The party has said that additional financial resources are necessary to ensure that farmers on the most disadvantaged lands are maintained and that lands do not fall into disuse and disrepair.

This, it said, will underpin a more regionally balanced and sustainable farming system across Ireland.


It has pledged to allocate an additional €50m above 2020 levels to bring the ANC scheme funding to €300m per annum. In terms of biodiversity, it has said it will:

  • Enhance biodiversity management of lands by fully restoring the National Parks and Wildlife Service (NPWS) Farm Plan Scheme with an additional €4m in funding.
  • Ensure the NPWS completes a threat response plan for the conservation of hen harriers on designated land.
  • €60,000 limit on CAP money

    In terms of the CAP and direct payments to farmers, the party said it will “secure national ceilings at EU level on individual CAP payments and restrict them to €60,000 in Ireland to safeguard the family model of farming”.

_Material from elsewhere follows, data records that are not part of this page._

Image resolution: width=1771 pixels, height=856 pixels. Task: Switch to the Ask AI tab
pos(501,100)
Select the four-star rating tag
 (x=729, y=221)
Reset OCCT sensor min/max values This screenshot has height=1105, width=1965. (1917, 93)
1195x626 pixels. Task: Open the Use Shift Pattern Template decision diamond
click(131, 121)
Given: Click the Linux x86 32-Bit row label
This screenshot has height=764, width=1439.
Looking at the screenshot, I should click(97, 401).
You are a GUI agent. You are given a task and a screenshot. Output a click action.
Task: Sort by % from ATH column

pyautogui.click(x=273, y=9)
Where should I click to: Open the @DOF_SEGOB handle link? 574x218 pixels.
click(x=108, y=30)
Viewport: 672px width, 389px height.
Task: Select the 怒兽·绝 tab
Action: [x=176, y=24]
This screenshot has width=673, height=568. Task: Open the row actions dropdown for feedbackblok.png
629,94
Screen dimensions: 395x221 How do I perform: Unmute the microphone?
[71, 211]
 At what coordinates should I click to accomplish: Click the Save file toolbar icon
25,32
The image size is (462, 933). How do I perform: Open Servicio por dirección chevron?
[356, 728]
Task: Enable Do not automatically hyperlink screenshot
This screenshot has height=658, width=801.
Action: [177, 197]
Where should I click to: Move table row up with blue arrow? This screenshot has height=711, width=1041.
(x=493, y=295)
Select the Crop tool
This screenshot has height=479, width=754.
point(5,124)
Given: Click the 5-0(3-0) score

    It has pledged to work with European colleagues to ensure a fully-funded, fair and simpler CAP that safeguards direct payments.

    Under the CAP, it promises to:

  • Introduce a complementary redistributive income support for smaller and medium-sized farms in the next CAP.
  • Fight to ensure the next CAP accommodates Ireland’s 3,500 'forgotten farmers' (farmers under 40 years, who commenced prior to 2008).
  • €200/cow payment

    For suckler farmers, Fianna Fáil said that while the Beef Data Genomics Programme (BDGP) plays an important role in reducing greenhouse gas emissions from the Irish beef herd, the administrative burden and low returns of the government’s scheme continues to undermine this vital industry.

    It promises to reform and simplify the BDGP and ensure a €200/head payment on the first 20 cows. The approximate cost of this measure will be €46m in additional funding.

    It also said it will continue to support and develop live exports.

    National food ombudsman

    This week, Micheál Martin promised a beef industry regulator to oversee the beef trade.

    In the party’s manifesto, this regulator will take the form of a national food ombudsman, which will cost €2.3m. The ombudsman is to “protect primary producers in national law and ensure fairness and equity in the food supply chain”.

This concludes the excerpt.